Everyone had to be supportive with no culture of blame; no points scoring; just what went wrong with the system and how we can improve.
These meetings would only work if people were honest and they would only be honest if they knew they would not be blamed or made to feel guilty.
At the end of the meetings changes were agreed to prevent the issue from happening again or a 'safety net' to ensure that if it did happen no harm was done.
The meetings worked because I knew every member of our team.
I knew that they were all highly competent and caring. Any problem was neither deliberate nor due to malice.
When things do go wrong it is important to stand back and look at the whole problem rather than blame someone.
If a junior doctor makes a mistake, we should ask 'did the doctor have enough support?', 'were they trained for the task?' or 'was a senior doctor available to contact for help and advice?'
We will not learn and prevent future problems by creating a scapegoat.
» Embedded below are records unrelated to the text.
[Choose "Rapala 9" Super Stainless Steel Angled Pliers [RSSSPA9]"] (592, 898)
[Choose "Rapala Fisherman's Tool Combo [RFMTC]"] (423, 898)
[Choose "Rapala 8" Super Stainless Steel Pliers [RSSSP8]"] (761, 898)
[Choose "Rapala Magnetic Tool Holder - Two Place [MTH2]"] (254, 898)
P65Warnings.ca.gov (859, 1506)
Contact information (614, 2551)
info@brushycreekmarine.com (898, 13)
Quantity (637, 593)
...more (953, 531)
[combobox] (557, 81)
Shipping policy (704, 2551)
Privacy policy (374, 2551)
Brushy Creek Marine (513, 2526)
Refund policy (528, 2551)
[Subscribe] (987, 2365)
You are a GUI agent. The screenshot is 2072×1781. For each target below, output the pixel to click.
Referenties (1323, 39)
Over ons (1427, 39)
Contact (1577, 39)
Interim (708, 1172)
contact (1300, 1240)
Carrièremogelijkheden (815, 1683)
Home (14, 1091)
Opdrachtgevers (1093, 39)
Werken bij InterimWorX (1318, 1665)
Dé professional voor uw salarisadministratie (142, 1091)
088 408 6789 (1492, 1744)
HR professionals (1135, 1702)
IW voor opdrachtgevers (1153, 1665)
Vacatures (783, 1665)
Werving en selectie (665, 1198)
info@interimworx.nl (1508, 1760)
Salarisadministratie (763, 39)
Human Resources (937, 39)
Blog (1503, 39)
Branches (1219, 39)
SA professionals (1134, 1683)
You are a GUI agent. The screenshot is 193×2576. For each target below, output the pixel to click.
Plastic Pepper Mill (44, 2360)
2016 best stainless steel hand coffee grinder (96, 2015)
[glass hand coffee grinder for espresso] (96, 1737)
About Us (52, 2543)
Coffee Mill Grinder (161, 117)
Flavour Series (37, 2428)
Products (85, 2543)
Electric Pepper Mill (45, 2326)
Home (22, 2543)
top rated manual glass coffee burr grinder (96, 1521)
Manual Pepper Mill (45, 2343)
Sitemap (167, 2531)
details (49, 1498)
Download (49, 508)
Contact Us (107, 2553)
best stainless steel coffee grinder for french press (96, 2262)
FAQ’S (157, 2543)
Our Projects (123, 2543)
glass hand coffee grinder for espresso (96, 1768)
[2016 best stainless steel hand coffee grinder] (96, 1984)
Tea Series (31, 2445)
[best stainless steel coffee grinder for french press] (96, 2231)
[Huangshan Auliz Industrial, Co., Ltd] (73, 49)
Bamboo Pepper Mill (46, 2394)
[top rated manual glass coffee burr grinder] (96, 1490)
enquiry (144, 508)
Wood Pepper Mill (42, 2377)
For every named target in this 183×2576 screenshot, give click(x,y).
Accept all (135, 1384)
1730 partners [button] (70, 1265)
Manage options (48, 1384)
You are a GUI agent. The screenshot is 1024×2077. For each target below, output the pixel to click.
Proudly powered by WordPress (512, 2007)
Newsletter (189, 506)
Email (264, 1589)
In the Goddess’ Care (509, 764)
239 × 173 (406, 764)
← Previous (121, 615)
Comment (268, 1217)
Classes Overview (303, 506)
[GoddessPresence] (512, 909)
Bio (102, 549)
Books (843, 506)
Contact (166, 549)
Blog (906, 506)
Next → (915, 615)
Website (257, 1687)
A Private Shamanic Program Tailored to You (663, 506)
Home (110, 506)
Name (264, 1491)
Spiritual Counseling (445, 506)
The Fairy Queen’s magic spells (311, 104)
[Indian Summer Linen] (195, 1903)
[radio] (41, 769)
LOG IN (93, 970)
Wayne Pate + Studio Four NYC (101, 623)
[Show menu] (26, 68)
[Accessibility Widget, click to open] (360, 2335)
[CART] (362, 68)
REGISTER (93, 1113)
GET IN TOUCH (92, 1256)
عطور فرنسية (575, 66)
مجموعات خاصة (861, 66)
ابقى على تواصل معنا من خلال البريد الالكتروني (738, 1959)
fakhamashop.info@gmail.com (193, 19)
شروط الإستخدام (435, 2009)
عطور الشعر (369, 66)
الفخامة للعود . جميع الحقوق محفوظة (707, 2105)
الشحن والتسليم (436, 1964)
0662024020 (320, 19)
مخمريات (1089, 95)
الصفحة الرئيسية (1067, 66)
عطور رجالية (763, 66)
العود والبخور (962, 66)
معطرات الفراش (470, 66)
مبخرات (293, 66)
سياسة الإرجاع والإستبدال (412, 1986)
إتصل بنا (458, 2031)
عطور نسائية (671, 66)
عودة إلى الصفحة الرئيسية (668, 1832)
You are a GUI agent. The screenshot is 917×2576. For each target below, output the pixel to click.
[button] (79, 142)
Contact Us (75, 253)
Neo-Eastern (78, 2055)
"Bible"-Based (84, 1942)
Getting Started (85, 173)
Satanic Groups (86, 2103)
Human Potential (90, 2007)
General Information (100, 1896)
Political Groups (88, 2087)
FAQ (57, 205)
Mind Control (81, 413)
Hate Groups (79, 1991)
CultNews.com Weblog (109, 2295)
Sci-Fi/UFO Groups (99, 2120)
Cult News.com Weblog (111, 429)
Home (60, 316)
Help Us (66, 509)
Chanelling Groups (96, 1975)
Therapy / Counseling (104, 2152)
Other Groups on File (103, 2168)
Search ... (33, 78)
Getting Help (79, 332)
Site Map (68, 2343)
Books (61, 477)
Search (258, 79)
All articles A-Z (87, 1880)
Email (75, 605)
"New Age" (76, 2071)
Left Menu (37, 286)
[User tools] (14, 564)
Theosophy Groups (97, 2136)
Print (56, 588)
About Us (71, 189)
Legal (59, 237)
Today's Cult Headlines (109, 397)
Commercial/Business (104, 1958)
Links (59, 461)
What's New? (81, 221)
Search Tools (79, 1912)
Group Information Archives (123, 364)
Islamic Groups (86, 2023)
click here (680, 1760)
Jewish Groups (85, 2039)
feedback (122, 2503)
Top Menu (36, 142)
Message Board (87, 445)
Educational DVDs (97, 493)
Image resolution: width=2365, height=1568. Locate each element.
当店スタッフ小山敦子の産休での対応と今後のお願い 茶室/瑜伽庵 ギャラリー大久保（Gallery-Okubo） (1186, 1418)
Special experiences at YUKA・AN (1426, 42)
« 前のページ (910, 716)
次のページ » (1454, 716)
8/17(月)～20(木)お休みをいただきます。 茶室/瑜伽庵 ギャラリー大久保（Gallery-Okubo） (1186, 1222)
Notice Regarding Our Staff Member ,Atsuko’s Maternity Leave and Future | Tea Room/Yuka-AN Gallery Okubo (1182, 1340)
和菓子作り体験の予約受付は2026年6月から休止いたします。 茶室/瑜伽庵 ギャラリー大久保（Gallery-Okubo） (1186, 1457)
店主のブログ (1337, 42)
Perhaps I am being naive but shouldn't we take this approach when we look back on the coronavirus crisis?
Questions must be asked.
Why was there a shortage of personal protective equipment or testing? Was the lockdown too late? Why has Germany been so much more effective?
It is too early to draw conclusions but it looks as though we will be among the most affected developed countries.
Despite the cut and thrust of politics the vast majority of politicians are decent caring people trying to help.
I may passionately disagree with a politician but I know that they are neither stupid nor evil.
Is it asking too much to hope that, when we look back, everyone involved will openly discuss what went well and what did not without the Government spinning the figures or opposition parties trying to score political points?
One day there will be another pandemic.
We owe it to the next generation to learn from this crisis.
No-one should say 'we had no idea', 'I knew nothing about it' or 'I wasn't there'.